04.05.2012: Weber + Kirberg – Jazzclub Biberach e.V.

04.05.2012: Weber + Kirberg

Niveauvolles Weber-Kirberg Duo im Jazzkeller

Mit Hölderlin von Tuttlingen über Wien zu Monk und Ellington

Katrin Weber ist schon ein besonderes Chamäleon. Was sie anfasst, nimmt unweigerlich ihr ganz spezielles Kolorit an. Worin dieses aber genau besteht, lässt sich gar nicht so leicht ermessen. Und auch die Begeisterung im Publikum wurde da und dort durch verwundertes Amüsement oder nachdenkliches Zurücklehnen aufgelockert. Die bekanntesten Standards der Jazzgeschichte von George Gershwin, Duke Ellington oder Thelonius Monk werden unter Webers Zugriff und durch ihre freche Übersetzung oder auch Neutextung im schwäbisch-wienerischen Sprachidiom zu kabarettistischen Kabinettstückchen, die auch im neuen Gewand jazzig grooven und zum beschwingten Mitwippen animieren.

Aber auch das genaue Gegenteil davon hat sie zu bieten. Feinsinnige Poesie, wie etwa Friedrich Hölderlins „Hälfte des Lebens“, zu Ehren ihres 80jährigen Vaters subtil in eine modern wirkende modale Eigenkomposition übertragen, war etwas ganz Besonderes und hochgradig Eigenständiges. Nicht ganz frei von Brüchen, voller Inversionen und Chiffren, wie die lyrische Vorlage eben auch, hat Katrin Weber und ihr kongenialer Partner Thiemo Kirberg an der akustischen Gitarre den lyrischen Ton genau getroffen und die helle Ungeduld der Jugend mit ihren von Küssen trunkenen Schwänen ebenso eingefangen, wie die düstere Furcht vor dem klirrend kalten Winter eines sonnenlosen Alters.

Der Düsseldorfer Gitarrist Kirberg, wie die aus Tuttlingen stammende Katrin Weber in Wien lebend, verkörperte in seinem fulminanten Spiel ein komplette Begleitband mitsamt Solisten und bewies einmal mehr, dass Weniger oft Mehr ist. Aus rhythmisch präzisen Begleitpatterns mit häufig lateinamerikanischem Einschlag wechselte er nahtlos in atemberaubende Improvisationen und verschaffte so seiner singenden Partnerin ein verlässlich groovendes Fundament oder in seinen hochvirtuosen Solopassagen auch die nötige Luft zum Atmen.

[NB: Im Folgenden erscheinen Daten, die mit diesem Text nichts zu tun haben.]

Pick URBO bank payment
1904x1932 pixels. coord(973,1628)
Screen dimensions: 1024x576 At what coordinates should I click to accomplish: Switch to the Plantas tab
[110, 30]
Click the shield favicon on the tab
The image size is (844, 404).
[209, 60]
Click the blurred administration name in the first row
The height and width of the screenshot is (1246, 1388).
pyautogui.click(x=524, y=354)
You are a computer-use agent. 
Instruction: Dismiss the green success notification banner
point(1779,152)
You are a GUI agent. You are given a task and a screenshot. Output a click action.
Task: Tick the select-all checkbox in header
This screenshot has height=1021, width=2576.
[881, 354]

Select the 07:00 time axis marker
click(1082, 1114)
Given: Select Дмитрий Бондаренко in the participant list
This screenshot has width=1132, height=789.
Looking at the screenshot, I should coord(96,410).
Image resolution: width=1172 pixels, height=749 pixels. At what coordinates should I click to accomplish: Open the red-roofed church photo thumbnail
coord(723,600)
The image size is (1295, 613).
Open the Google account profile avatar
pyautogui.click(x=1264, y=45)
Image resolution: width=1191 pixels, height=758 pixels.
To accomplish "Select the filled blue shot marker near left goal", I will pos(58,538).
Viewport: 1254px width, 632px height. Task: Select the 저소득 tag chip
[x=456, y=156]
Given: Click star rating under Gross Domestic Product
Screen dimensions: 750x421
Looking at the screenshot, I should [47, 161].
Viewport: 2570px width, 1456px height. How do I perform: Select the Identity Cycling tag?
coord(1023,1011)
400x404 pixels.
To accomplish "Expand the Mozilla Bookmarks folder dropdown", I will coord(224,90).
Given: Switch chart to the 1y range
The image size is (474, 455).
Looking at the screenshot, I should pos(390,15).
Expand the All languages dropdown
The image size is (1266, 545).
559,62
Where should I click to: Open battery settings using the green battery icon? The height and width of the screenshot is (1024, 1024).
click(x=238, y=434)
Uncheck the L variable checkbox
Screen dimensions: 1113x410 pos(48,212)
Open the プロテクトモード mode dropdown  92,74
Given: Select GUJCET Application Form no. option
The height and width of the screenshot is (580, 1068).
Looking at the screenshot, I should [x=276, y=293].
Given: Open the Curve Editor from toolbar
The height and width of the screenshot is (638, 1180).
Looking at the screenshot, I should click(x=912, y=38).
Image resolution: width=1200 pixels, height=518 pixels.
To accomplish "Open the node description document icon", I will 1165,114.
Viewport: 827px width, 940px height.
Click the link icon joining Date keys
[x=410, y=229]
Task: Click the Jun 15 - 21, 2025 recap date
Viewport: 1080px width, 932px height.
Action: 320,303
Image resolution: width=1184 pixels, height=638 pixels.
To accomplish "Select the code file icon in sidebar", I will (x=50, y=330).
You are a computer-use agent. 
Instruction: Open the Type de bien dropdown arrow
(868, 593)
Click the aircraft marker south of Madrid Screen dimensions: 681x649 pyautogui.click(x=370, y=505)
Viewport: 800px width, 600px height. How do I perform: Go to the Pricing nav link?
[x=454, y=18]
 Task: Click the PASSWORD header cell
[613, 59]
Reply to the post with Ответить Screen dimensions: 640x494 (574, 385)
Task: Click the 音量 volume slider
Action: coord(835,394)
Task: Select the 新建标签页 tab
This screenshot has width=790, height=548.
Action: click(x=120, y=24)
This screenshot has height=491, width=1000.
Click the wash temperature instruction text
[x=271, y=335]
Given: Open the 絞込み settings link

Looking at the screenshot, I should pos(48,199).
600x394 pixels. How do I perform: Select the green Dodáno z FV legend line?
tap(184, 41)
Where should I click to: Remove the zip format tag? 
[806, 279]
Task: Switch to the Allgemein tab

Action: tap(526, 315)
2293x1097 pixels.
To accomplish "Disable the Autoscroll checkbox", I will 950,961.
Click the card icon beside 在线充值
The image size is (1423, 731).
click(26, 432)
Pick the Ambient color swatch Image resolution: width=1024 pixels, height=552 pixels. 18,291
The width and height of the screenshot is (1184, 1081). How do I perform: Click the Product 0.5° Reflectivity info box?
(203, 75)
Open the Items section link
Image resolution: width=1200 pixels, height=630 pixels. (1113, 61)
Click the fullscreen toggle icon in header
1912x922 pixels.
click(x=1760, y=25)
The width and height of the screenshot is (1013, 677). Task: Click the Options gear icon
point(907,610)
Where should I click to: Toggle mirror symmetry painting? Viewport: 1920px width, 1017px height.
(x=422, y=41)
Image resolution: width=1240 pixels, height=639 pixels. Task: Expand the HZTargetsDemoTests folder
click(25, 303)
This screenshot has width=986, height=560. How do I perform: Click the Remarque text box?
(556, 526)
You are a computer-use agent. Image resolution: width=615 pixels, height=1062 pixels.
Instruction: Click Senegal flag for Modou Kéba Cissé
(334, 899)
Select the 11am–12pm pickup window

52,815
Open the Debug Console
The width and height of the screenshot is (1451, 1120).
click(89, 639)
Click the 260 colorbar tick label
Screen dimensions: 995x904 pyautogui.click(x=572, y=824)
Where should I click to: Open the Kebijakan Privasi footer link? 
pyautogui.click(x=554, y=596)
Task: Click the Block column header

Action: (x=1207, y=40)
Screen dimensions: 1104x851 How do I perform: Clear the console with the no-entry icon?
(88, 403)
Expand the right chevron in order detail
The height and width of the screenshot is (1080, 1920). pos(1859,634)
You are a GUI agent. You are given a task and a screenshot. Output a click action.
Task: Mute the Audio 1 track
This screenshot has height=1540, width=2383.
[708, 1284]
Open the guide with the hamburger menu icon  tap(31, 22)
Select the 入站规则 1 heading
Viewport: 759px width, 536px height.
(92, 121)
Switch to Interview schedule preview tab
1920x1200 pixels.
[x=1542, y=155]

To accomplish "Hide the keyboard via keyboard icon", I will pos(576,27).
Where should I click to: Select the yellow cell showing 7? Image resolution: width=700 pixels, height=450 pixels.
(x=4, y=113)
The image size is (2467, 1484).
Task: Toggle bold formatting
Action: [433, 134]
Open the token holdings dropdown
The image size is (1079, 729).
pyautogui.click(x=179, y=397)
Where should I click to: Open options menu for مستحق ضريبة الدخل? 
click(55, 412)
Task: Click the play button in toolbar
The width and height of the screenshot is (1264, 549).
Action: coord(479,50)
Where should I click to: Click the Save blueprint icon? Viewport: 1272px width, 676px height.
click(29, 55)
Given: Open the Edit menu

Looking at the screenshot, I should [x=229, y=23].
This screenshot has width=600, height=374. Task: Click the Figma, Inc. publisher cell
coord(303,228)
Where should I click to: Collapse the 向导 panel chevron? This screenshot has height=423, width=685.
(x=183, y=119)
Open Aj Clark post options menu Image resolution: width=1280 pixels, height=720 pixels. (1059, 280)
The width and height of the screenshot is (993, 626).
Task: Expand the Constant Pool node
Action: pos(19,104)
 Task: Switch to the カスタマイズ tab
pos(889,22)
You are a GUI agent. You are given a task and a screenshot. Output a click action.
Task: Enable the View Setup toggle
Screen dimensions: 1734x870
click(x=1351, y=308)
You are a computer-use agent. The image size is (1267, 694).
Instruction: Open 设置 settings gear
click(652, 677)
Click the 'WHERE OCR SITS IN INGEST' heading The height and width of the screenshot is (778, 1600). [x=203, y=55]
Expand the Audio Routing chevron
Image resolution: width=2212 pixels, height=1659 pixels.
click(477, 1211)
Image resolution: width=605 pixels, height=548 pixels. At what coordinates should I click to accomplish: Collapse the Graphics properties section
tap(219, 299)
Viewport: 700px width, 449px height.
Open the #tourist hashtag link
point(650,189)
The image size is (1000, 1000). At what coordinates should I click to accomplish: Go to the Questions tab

In routinierter Interaktion entstand so ein vielschichtiges Konglomerat heterogener Teile in einem eigenwilligen, transparenten Personalstil, eben in dem typischen Weber-Jazz, der Extreme versöhnt und mit „gelben Birnen“ und „wilden Rosen“ das reife Land in den See hängen lässt.